Hope that they might be next.
Bankers report an upsurge in requests from their retail clients asking that they put a call in to see if Amazon would be interested in acquiring them, too. […]
The calls to mergers and acquisitions bankers have ratcheted up this summer, according to more than five advisers who were contacted by clients. Requests that bankers put out feelers to Amazon have come from apparel, grocery and convenience store companies, they say.
(Highlights by me.)
If you can‘t fight them, join them.
“All these desperate retail companies think that the solution to their problems will be solved by Bezos . . . they are all praying for a new ‘Amazonian’ era of retail . . . in which they are members of the [Bezos] club,” says another banker.
The Financial Times is speculating what companies Amazon might buy next, but they only talk about US companies. (restaurant meal delivery service GrubHub and retailers like Bed Bath & Beyond or Target are floated) In my estimation, it is far more likely that Amazon will instead make an acquisition on a similar scale in a mature market like the UK (maybe Ocado?) or Germany.
Far more growth bang for the buck.
If the company will keep pursueing this strategy, that is.
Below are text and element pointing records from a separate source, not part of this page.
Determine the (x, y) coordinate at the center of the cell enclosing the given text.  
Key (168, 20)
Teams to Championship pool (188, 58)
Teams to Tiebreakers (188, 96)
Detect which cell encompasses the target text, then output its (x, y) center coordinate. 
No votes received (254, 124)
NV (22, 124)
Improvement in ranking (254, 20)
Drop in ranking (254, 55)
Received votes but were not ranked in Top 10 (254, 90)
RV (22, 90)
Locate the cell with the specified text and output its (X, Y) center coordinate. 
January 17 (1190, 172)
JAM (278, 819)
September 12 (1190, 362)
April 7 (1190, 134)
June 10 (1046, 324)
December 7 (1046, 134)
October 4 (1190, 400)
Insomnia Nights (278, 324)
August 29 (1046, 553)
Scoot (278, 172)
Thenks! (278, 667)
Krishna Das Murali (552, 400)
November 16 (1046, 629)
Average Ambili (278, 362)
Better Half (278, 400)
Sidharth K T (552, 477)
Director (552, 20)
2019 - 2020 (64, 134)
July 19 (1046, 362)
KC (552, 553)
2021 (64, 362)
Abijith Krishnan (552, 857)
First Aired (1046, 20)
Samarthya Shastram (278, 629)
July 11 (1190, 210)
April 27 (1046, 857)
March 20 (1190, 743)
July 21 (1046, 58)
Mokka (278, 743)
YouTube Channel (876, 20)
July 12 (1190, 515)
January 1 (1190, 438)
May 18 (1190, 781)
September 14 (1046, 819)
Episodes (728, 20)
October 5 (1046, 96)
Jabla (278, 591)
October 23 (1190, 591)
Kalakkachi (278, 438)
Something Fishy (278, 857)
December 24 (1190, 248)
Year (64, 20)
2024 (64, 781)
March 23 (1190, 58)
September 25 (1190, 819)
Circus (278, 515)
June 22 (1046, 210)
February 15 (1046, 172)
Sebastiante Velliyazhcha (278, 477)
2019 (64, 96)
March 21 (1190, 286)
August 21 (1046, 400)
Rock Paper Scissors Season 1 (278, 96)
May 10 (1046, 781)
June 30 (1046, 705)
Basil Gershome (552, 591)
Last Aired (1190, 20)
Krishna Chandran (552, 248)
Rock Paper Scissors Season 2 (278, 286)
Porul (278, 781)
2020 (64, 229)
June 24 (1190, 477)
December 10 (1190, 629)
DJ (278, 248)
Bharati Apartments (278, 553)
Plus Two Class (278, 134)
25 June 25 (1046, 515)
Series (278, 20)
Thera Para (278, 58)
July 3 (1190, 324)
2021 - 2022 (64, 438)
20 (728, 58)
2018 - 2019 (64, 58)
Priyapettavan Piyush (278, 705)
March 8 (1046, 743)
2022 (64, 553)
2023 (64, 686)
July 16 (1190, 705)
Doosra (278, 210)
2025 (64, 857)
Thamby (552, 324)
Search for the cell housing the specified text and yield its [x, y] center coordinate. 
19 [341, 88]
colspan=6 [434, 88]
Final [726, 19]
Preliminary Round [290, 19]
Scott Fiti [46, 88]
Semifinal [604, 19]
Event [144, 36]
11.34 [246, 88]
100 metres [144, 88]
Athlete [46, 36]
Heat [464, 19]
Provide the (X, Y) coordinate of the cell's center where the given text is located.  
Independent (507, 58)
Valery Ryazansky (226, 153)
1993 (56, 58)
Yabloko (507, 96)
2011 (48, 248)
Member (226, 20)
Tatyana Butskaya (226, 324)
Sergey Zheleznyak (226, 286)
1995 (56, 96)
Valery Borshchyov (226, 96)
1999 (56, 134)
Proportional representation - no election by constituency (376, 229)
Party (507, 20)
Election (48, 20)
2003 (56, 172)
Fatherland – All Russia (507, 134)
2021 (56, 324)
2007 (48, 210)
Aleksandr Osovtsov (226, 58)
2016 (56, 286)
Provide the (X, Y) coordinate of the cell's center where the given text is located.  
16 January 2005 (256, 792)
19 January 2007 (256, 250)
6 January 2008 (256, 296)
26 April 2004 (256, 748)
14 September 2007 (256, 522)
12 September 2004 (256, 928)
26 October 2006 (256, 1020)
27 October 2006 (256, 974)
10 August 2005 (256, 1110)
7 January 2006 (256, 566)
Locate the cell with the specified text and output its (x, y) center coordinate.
It also makes no sense for Amazon to buy a really large retailer like Target (that legacy cost structure!) or a fashion retailer like Nordstrom. Whole Foods is about perishable food (and Echoes nowadays, apparently). A similar move in fashion retail makes no sense at all. None.
The market context for all this is of course the ongoing retail meltdown in the US:
US department store sales have dropped 18 per cent since 2010, according to Bank of America estimates, while PwC expects at least 90m sq ft of retail space will be closed this year.
Bankers are rightly cautious though:
“Amazon is on its own path and will not just keep on buying for the sake of it,” says a banker working in the retail sector. “Historically they have been deal shy and anyone thinking that they will be saved from Amazon is wrong.”
For now, at least, Whole Foods-Amazon is the exception, not the rule.